Just because a bird is late once doesn't mean you should stop racing it  If a bird is in condition it should be shipped unless its a 500 mile race and you want to save that bird for the 600 the next week or something like that. What is the point of owning a bird and keeping it in the loft if its not being raced because it was late once. I read somewhere if it spends more than 6 hours on the wing spend the next week training and loft flying then it doesn't race the next week, but the week after.

I had a bird come home the next day, went on to be my clock bird in 3 out 5 races she flew, another one took a whole day to fly 150 miles went and won me 9th at 300+ miles in our money race


----------



## raftree3 (Oct 16, 2010)

First To Hatch said:


> Just because a bird is late once doesn't mean you should stop racing it  If a bird is in condition it should be shipped unless its a 500 mile race and you want to save that bird for the 600 the next week or something like that. What is the point of owning a bird and keeping it in the loft if its not being raced because it was late once. I read somewhere if it spends more than 6 hours on the wing spend the next week training and loft flying then it doesn't race the next week, but the week after.
> 
> I had a bird come home the next day, went on to be my clock bird in 3 out 5 races she flew, another one took a whole day to fly 150 miles went and won me 9th at 300+ miles in our money race


Good points!


----------



## MaryOfExeter (Sep 30, 2007)

I race my birds as long as they keep coming home.
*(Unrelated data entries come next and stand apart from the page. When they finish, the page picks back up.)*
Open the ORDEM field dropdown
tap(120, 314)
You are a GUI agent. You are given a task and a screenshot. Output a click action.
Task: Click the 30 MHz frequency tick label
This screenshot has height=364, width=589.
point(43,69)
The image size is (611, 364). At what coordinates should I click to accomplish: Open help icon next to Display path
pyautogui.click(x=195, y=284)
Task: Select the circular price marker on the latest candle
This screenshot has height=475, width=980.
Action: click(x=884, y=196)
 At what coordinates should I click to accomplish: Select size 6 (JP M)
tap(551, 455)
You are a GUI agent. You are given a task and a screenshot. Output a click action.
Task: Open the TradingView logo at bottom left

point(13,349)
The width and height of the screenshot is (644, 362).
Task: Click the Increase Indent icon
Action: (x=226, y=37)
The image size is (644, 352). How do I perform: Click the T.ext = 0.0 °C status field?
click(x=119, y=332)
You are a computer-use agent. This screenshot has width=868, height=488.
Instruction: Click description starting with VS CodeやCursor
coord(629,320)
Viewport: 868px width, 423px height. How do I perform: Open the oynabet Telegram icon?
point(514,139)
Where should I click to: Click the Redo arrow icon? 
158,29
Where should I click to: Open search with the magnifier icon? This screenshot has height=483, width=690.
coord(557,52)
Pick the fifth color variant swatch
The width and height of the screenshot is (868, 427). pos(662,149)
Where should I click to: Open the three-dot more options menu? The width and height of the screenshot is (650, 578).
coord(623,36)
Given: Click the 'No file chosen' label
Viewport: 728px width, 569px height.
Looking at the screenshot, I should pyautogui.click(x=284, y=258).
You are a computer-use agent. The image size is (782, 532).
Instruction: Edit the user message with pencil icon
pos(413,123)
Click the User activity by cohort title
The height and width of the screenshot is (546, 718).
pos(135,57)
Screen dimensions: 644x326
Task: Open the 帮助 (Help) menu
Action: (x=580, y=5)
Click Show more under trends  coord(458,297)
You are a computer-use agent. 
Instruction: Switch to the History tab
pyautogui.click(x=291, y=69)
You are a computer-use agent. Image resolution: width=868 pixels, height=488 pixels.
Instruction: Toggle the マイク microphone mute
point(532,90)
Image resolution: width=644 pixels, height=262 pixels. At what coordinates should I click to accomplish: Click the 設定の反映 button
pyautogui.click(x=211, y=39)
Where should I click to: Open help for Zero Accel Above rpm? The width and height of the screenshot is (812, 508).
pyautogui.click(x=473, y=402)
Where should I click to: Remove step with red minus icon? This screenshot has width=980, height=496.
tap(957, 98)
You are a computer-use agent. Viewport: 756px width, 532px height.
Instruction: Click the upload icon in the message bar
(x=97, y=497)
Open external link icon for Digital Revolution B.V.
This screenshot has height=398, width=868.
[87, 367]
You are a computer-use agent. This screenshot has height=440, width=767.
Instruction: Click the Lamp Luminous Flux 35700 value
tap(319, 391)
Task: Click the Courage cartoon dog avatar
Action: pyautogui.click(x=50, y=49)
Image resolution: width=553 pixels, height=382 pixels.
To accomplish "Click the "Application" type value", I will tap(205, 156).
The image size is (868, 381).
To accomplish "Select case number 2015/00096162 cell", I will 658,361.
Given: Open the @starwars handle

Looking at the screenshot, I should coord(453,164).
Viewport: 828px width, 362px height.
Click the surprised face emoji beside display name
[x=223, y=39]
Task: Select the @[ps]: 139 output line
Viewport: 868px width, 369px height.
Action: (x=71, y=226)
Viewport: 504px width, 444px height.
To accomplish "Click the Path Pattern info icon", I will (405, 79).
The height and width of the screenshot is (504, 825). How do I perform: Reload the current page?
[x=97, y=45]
You never know what happened to make them late. It doesn't mean they are bad birds. Many times they have been in someone's loft. You'll know that's the case when they are in perfect condition when they come home. Healthy weight, bright eyed - the works. I had a hen come home 6 months later and she was perfectly fine. She's a beautiful grizzle. I guess they tried to keep her.  Last fall I had a hen come home a few weeks later. Now she's one of my most consistant clockers. Always fighting for first bird home between my other two good clockers.


----------



## realtalk72 (Nov 7, 2009)

I also have a hen that is always the last one in every training toss and she been to 3 races so far and always comes home the next day...I dont know why but next week she be flying the 300 mile race I hope she can pull it off Im hoping she just a late bloomer..or more of a distance bird ..we will see..


----------



## george simon (Feb 28, 2006)

raftree3 said:


> I'm usually disappointed in birds that are late on race day or the next. Do any of you give a bird a little credit when they come as much as a week late. Last fall I had a hen come back a week late with the next weeks racers, and yesterday I had a cock come with this weeks racers and he was gone from the previous week. Haven't raced the hen since but I guess I'll keep letting them try and see what happens. I saw an older post that a guy said if a bird comes back months later you should treat it like gold?


*Hi Raftree,My guess is your late birds traped to someone elses loft and they held them for a week and put them on the truck for the next race. Looks like there is someone playing games with you thats my opinion. GEORGE*


----------



## Granny Smith (Jul 16, 2011)

george simon said:


> *Hi Raftree,My guess is your late birds traped to someone elses loft and they held them for a week and put them on the truck for the next race. Looks like there is someone playing games with you thats my opinion. GEORGE*


*


This is an interesting explanation. I would have never thought of it, but you are probably right.*


----------



## JRNY (Nov 17, 2009)

Hey I had a bb splash that always came late on race day. But it always did better. On one of the young bird races a 150 mile. About the 7th race. It came in 4th. So you never know.


----------



## Pigeon0446 (Apr 22, 2007)

The bird that won the IF Hall of Fame for me last year was in the top 9 in 7 races but in a 300, the week after she flew a 300 and a 250 on back to back days and endign up int he top 6 in both of them, she took 4 days to come home then i shipped her to a 200 mile race 3 days later and she came in 2nd. Also my hen who is a 2 time winner and 2 time IF Hall of Fame bird once in the 2010 ybs and then again in the 2011 OB's took 3 weeks to come home from the first 100 mile race inthe 2010 Yb's but once she got back she cloked like crazy. So all you can do is race it to see what it has you can't tell what a bird has from one race.


----------



## raftree3 (Oct 16, 2010)

Just as predicted. The bird that came home a week late was my first bird this week. Didn't win the race but was top ten!


----------



## realtalk72 (Nov 7, 2009)

I also have birds that got lost for a few days and seem to learn how to get around better ...idk..


----------



## bigmalley (Dec 6, 2011)

i found a bird about 3 wks ago beaten and missing feathers. cared for the bird for 3 wks after tail feathers were back i let it go. (tail feathers can grow in full kin 3 wks) just figured that out


----------



## SmithFamilyLoft (Nov 22, 2004)

raftree3 said:


> I'm usually disappointed in birds that are late on race day or the next. *Do any of you give a bird a little credit when they come as much as a week late. * Last fall I had a hen come back a week late with the next weeks racers, and yesterday I had a cock come with this weeks racers and he was gone from the previous week. Haven't raced the hen since but I guess I'll keep letting them try and see what happens. *I saw an older post that a guy said if a bird comes back months later you should treat it like gold?*


 I had a bird return once a little late.....two years late, and in perfect condition. Funny thing was it had a new counter-mark on it's leg, but I don't use counter-marks, I use chip rings. So, what kind of credit should I have given this bird ? 

I figure he went into another fancier's loft, and being a really neat looking silver the fancier left him stay. Some where along the line he must and been road trained and then was entered into a race. During that process, something clicked in his head and he returned to the Mother Loft. It certainly was a surprise, but I will always wonder if he had flown other racers and returned to the foster loft, but then on his last race something different happened and well....ended up back home ?


----------